Webs of wonder

Drexel's Pearlstein Gallery presents Caroline Lathan-Stiefel’s Warp + Weft

In
3 minute read
Lathan-Stiefel's 'Wider than the sky redux (2014-2015).' (Photo by Pamela J. Forsythe)
Lathan-Stiefel's 'Wider than the sky redux (2014-2015).' (Photo by Pamela J. Forsythe)

Imagine flinging a big circular net into waters swimming with contemporary art — perhaps a Paul Gauguin ocean, or a David Hockney pool. How would the catch look? Possibly, like Caroline Lathan-Stiefel’s Warp + Weft: colorful flotsam and jetsam strewn across grids of wire, string, and thread. The artist calls her works “drawings-in-space,” but that’s too vague.

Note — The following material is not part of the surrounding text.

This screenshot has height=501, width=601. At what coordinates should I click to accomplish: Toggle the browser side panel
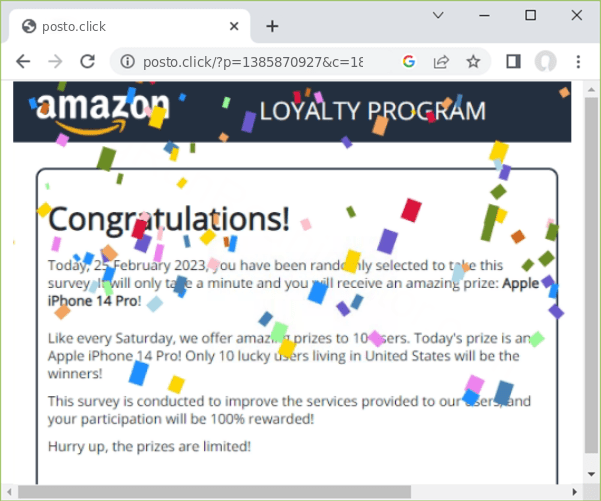[513, 61]
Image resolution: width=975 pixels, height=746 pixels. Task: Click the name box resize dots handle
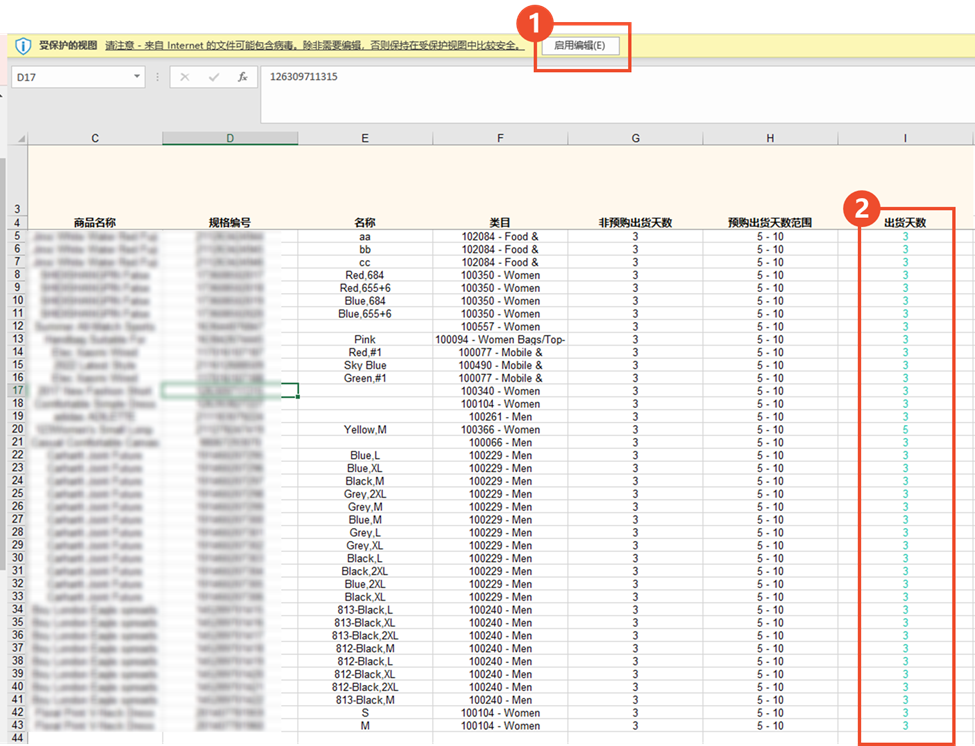(157, 77)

From the size of a potholder to that of a wall, Lathan-Stiefel’s abstract creations suggest space as much as they define it. Canvasses seem to have dissolved, leaving delicate webs and their trappings, bright hand-sewn geometric shapes, floating in air. Whether wall mounted, unfurled from above, or standing, to be fully appreciated, all require plain white walls, such as those of Drexel’s Leonard Pearlstein Gallery.

In the eye…

Lathan-Stiefel says her drawings-in-space “cover, divide, encircle and fill the spaces…in flux and replicating various states of proliferating growth.” Bracken (2014), demonstrates this. Depending on the observer, it might be a river choked with plants glimpsed through overgrown vine curtains. It could also be a plant-choked river, glimpsed through a bridge abutment covered with vines. There is definitely a river. And vines.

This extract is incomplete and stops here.